- [WORK INSTRUCTIONS]
Reproduce each of the lines below word for word, omitting the pictures.

- [RECORD SET]
★ ★ ★ ★ ★ ★ ★

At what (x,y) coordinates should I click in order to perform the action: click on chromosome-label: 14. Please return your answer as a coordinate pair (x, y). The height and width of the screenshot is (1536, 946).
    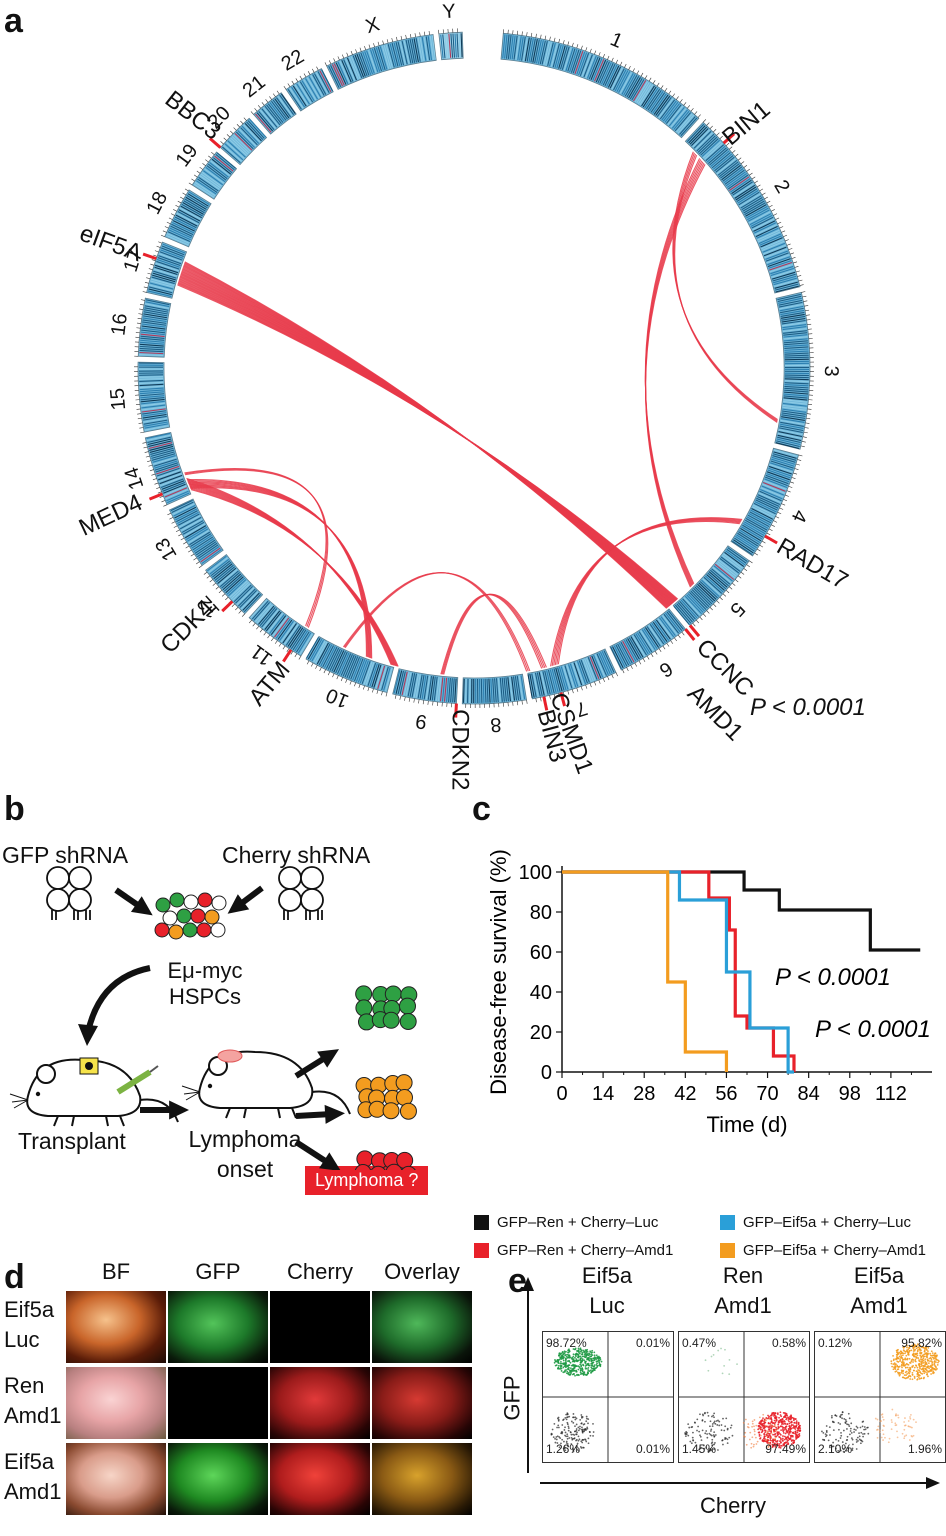
    Looking at the image, I should click on (135, 478).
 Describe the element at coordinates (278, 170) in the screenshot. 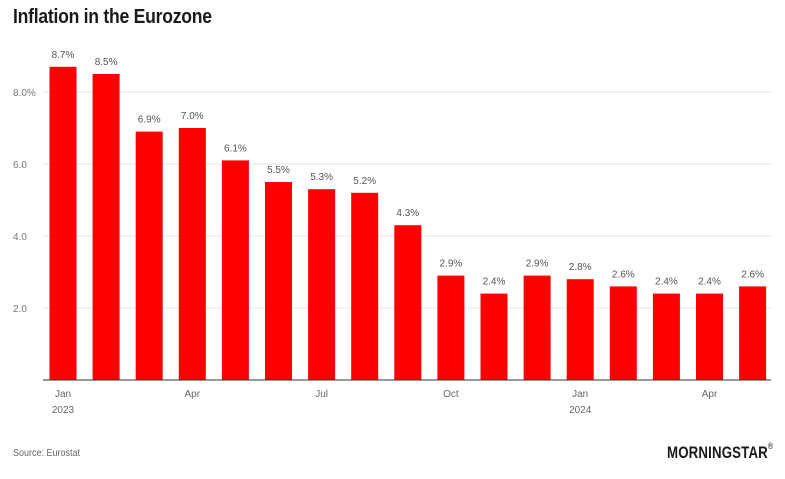

I see `data-label: 5.5%` at that location.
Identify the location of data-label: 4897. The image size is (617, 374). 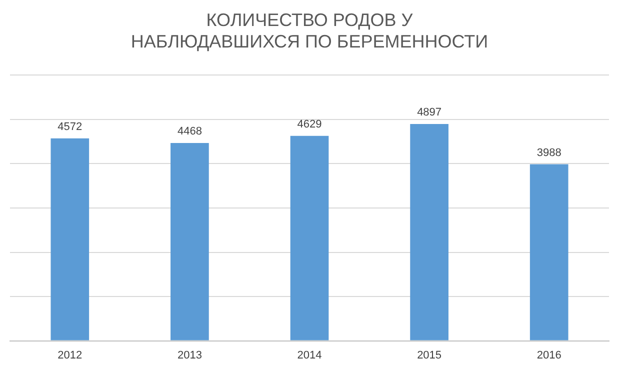
(430, 112).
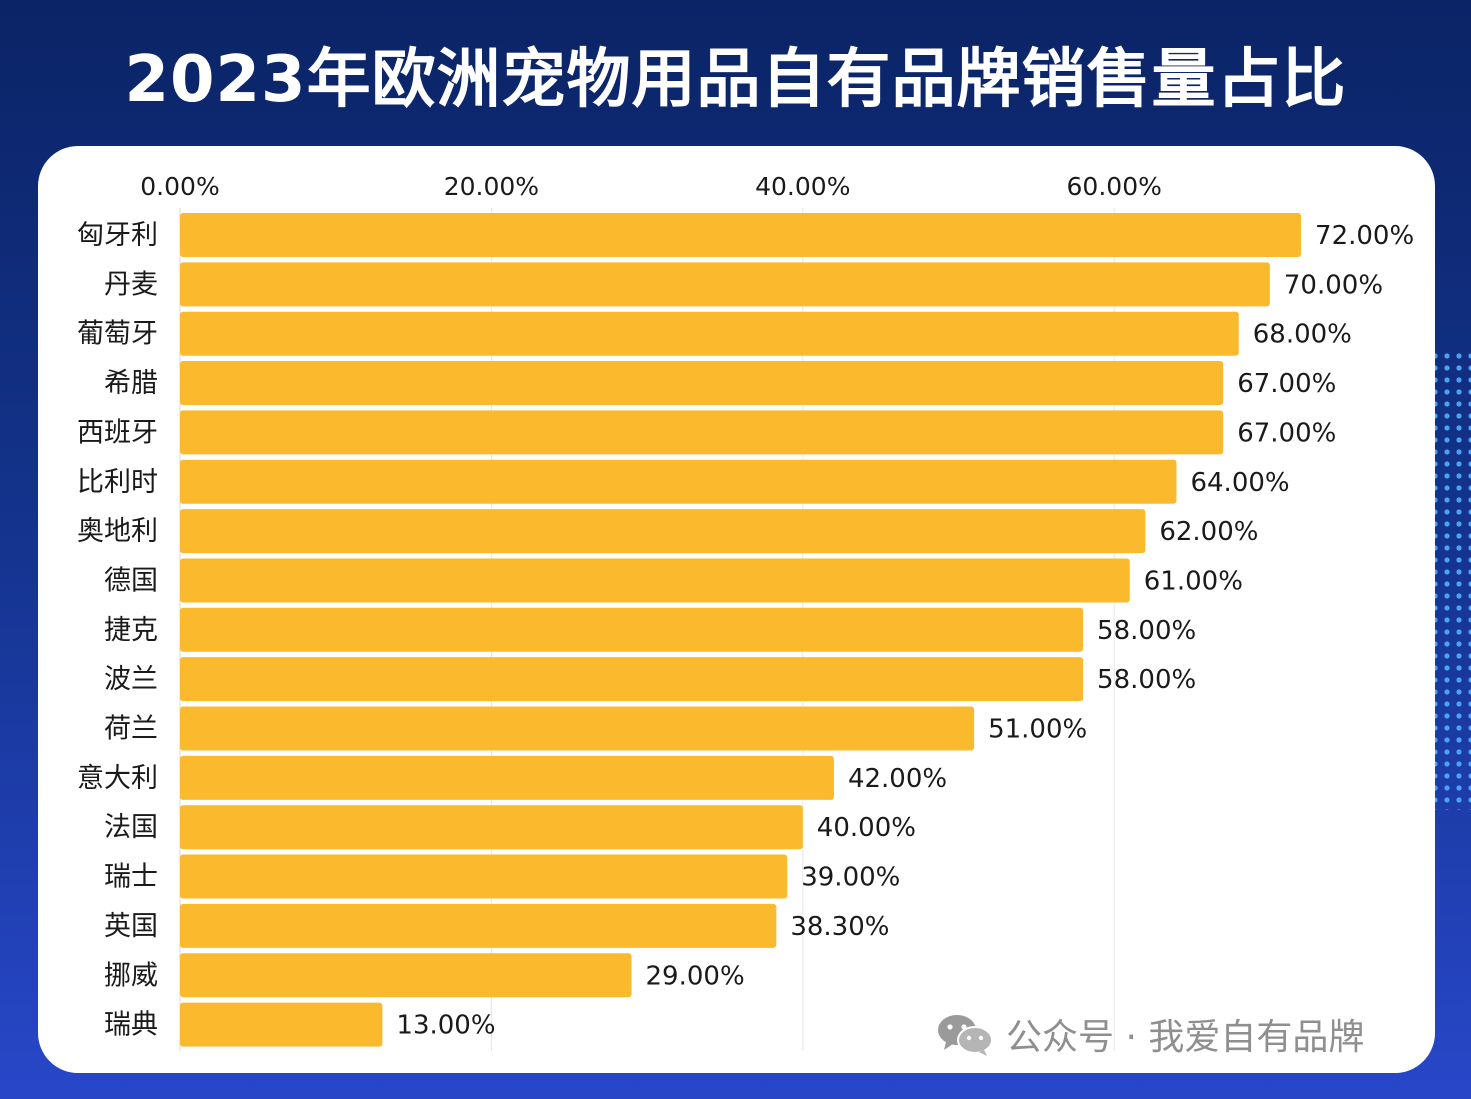 Image resolution: width=1471 pixels, height=1099 pixels. What do you see at coordinates (131, 384) in the screenshot?
I see `category-label: 希腊` at bounding box center [131, 384].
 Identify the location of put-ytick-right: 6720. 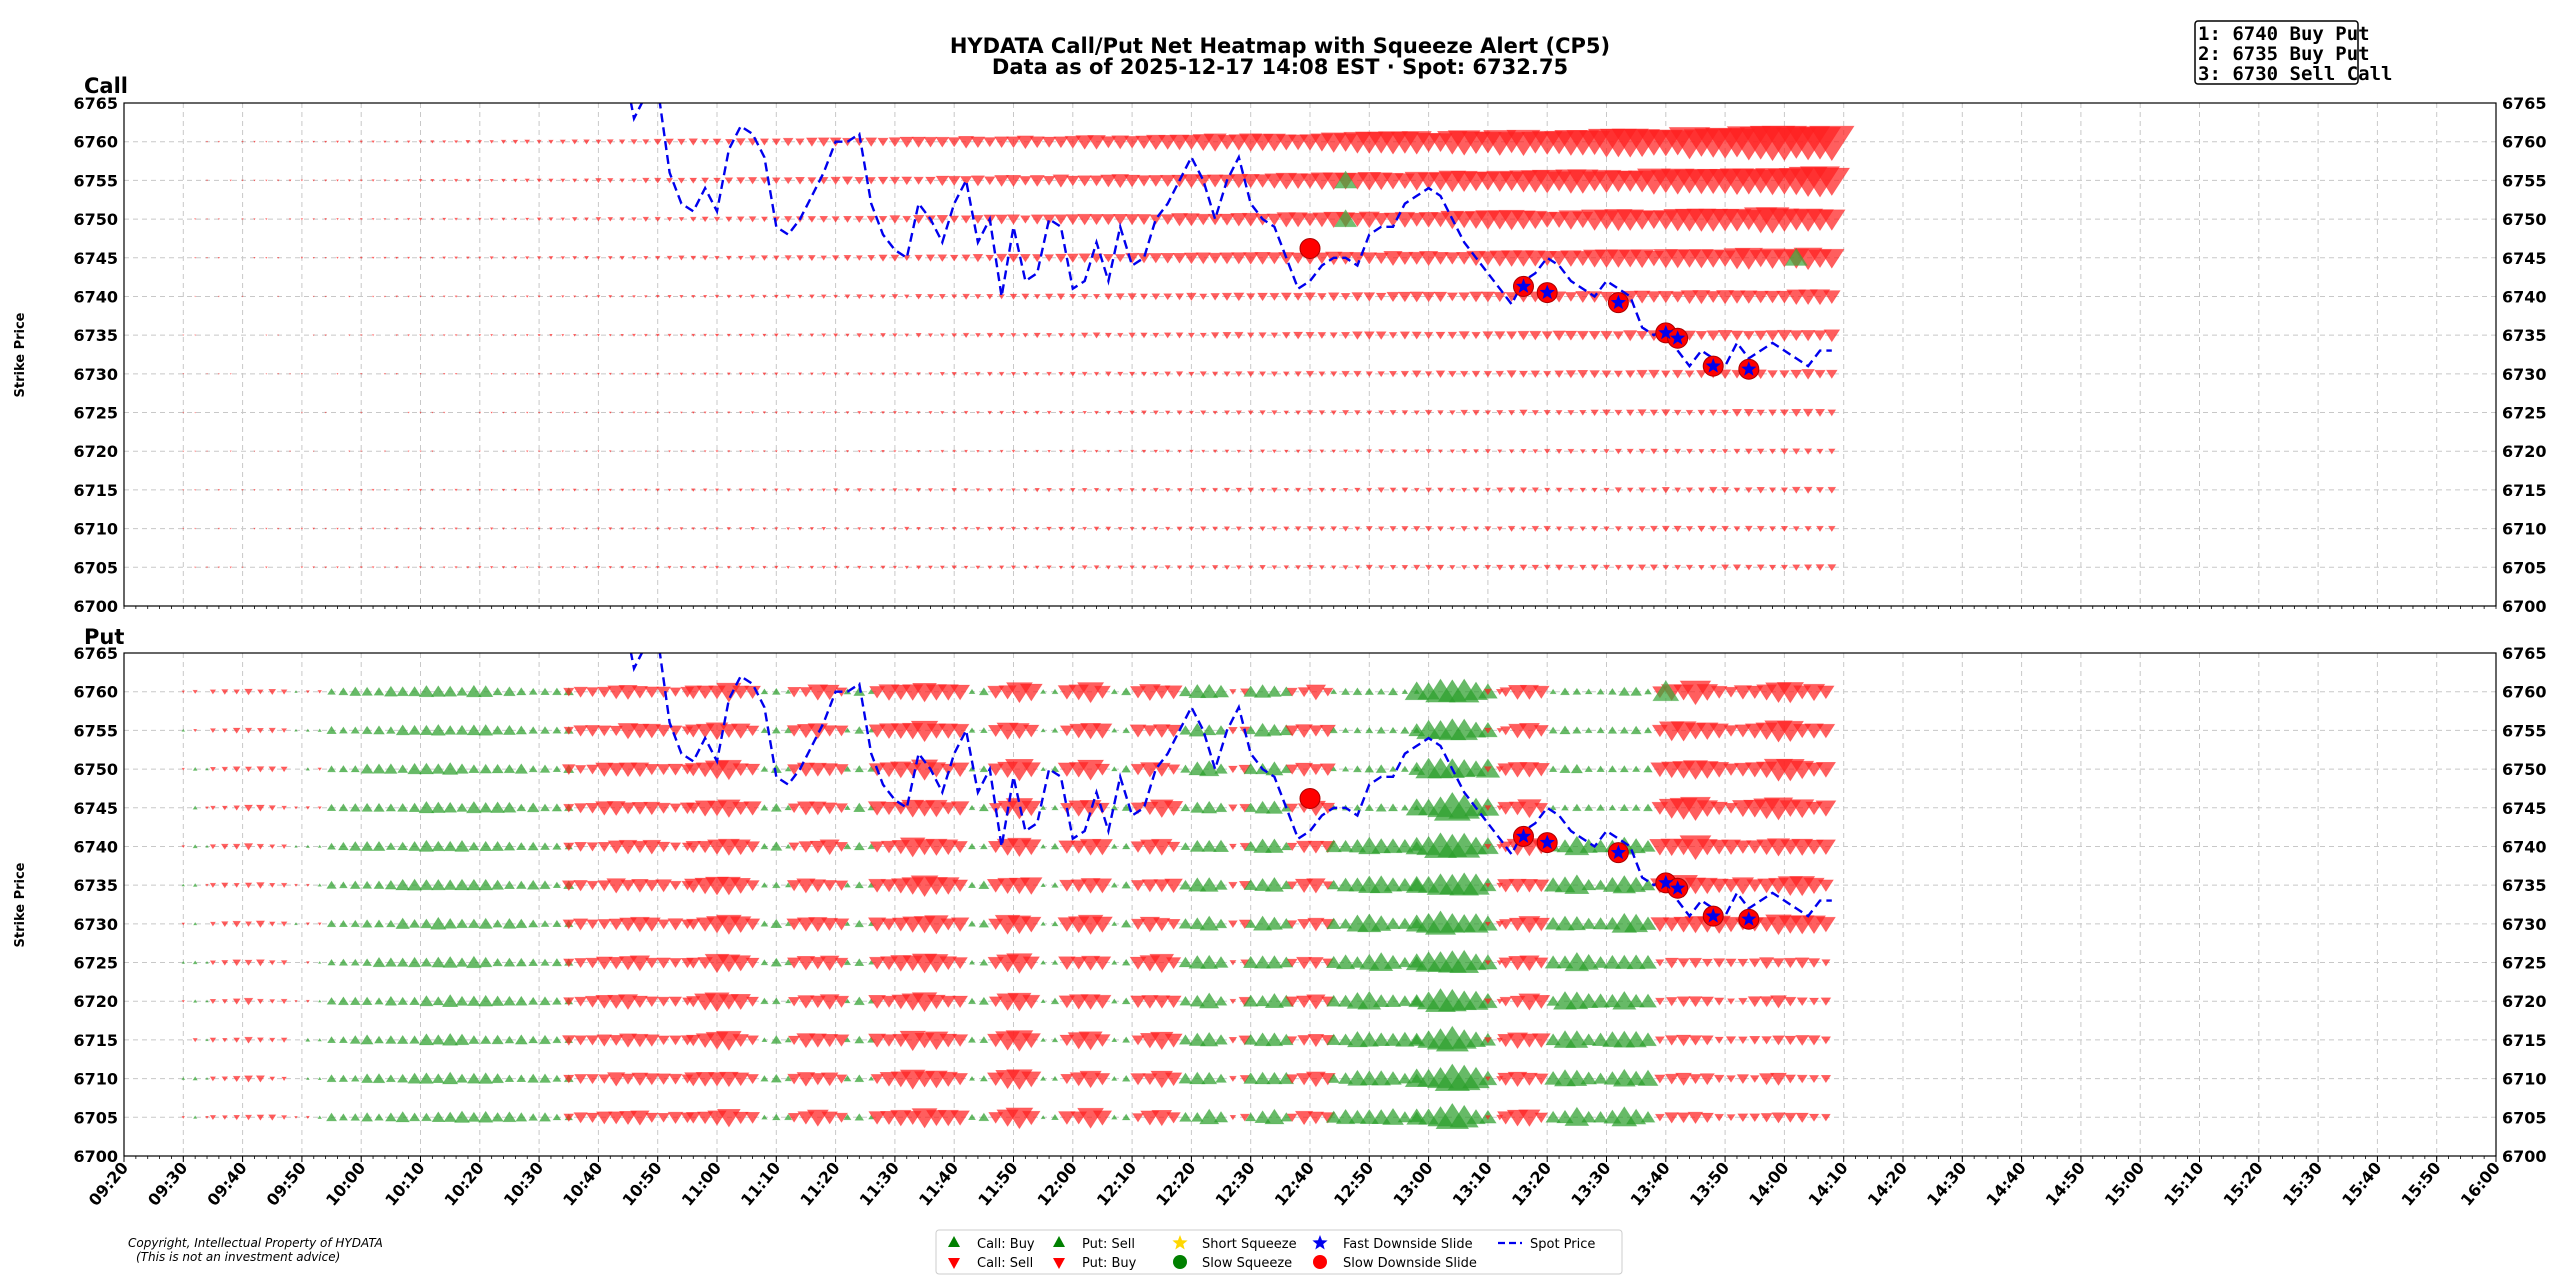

★ ★ ★ ★ ★ ★ ★

- [ANSWER FOR THE TASK]
At what (x,y) coordinates should I click in order to perform the action: click on chromosome-label: 14. Please return your answer as a coordinate pair (x, y). The height and width of the screenshot is (1536, 946).
    Looking at the image, I should click on (135, 478).
 Describe the element at coordinates (278, 170) in the screenshot. 

I see `data-label: 5.5%` at that location.
Identify the location of data-label: 4897. The image size is (617, 374). 
(430, 112).
 Image resolution: width=1471 pixels, height=1099 pixels. What do you see at coordinates (131, 384) in the screenshot?
I see `category-label: 希腊` at bounding box center [131, 384].
 Identify the location of put-ytick-right: 6720. 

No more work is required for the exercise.